Référence : 2024 CAF 54

CORAM :

LE JUGE EN CHEF DE MONTIGNY

LE JUGE BOIVIN

LA JUGE ROUSSEL

 

 

ENTRE :

LA SUCCESSION DE MANOUTCHEHR BIGDELI-AZARI

demandeur

et

PROCUREUR GÉNÉRAL DU CANADA

défendeur

Audience tenue à Montréal (Québec), le 20 mars 2024.

Jugement rendu à l’audience à Montréal (Québec), le 20 mars 2024.

MOTIFS DU JUGEMENT DE LA COUR :

LE JUGE EN CHEF DE MONTIGNY

 


Date : 20240320


Dossier : A-343-21

Référence : 2024 CAF 54

CORAM :

LE JUGE EN CHEF DE MONTIGNY

LE JUGE BOIVIN

LA JUGE ROUSSEL

 

 

ENTRE :

LA SUCCESSION DE MANOUTCHEHR BIGDELI-AZARI

demandeur

et

PROCUREUR GÉNÉRAL DU CANADA

défendeur

MOTIFS DU JUGEMENT DE LA COUR

(Prononcés à l’audience à Montréal (Québec), le 20 mars 2024.)

LE JUGE EN CHEF DE MONTIGNY

[1] Les faits à l’origine de la présente affaire sont pour le moins inusités. Monsieur Manoutchehr Bigdeli-Azari a présenté le 11 août 2004 une demande de pension de la Sécurité de la vieillesse (SV) et une demande de prestations de Supplément de revenu garanti (SRG). Cette demande a été accueillie en partie, du fait que M. Bigdeli-Azari n’avait pas cumulé les années requises de résidence au Canada pour obtenir une pleine pension. Il a donc obtenu une pension partielle de 10/40, et les prestations de la SV et de la SRG sont devenues payables à partir de juillet 2005.

[2] Le 20 août 2007, le fils de M. Bigdeli-Azari (qui représente également la succession de M. Bigdeli-Azari devant nous) a été désigné comme curateur aux biens et à la personne de M. Bigdeli-Azari par la Cour supérieure du Québec. Un mois plus tard (soit le 25 septembre 2007), le curateur a avisé le Ministre que M. Bigdeli-Azari avait quitté le pays, présumément à la suite d’un enlèvement. Le Ministre a donc suspendu les prestations de la SV et du SRG de M. Bigdeli-Azari à partir du mois d’avril 2008, soit six mois après son départ du Canada.

**DONNÉES BRUTES**
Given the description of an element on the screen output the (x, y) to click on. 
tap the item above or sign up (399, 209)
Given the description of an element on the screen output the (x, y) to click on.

**CONSIGNES À SUIVRE**
[1] D'après l'extrait de jugement, à partir de quel mois le Ministre a-t-il suspendu les prestations de la SV et du SRG de M. Bigdeli-Azari ?
[2] Recopiez fidèlement le passage de l'extrait de jugement qui s'ouvre sur les mots contenant « [1] Les faits » et se termine par « de juillet 2005. ».

**RÉPONSES ATTENDUES**
[1] À partir du mois d'avril 2008.

[2]
[1] Les faits à l’origine de la présente affaire sont pour le moins inusités. Monsieur Manoutchehr Bigdeli-Azari a présenté le 11 août 2004 une demande de pension de la Sécurité de la vieillesse (SV) et une demande de prestations de Supplément de revenu garanti (SRG). Cette demande a été accueillie en partie, du fait que M. Bigdeli-Azari n’avait pas cumulé les années requises de résidence au Canada pour obtenir une pleine pension. Il a donc obtenu une pension partielle de 10/40, et les prestations de la SV et de la SRG sont devenues payables à partir de juillet 2005.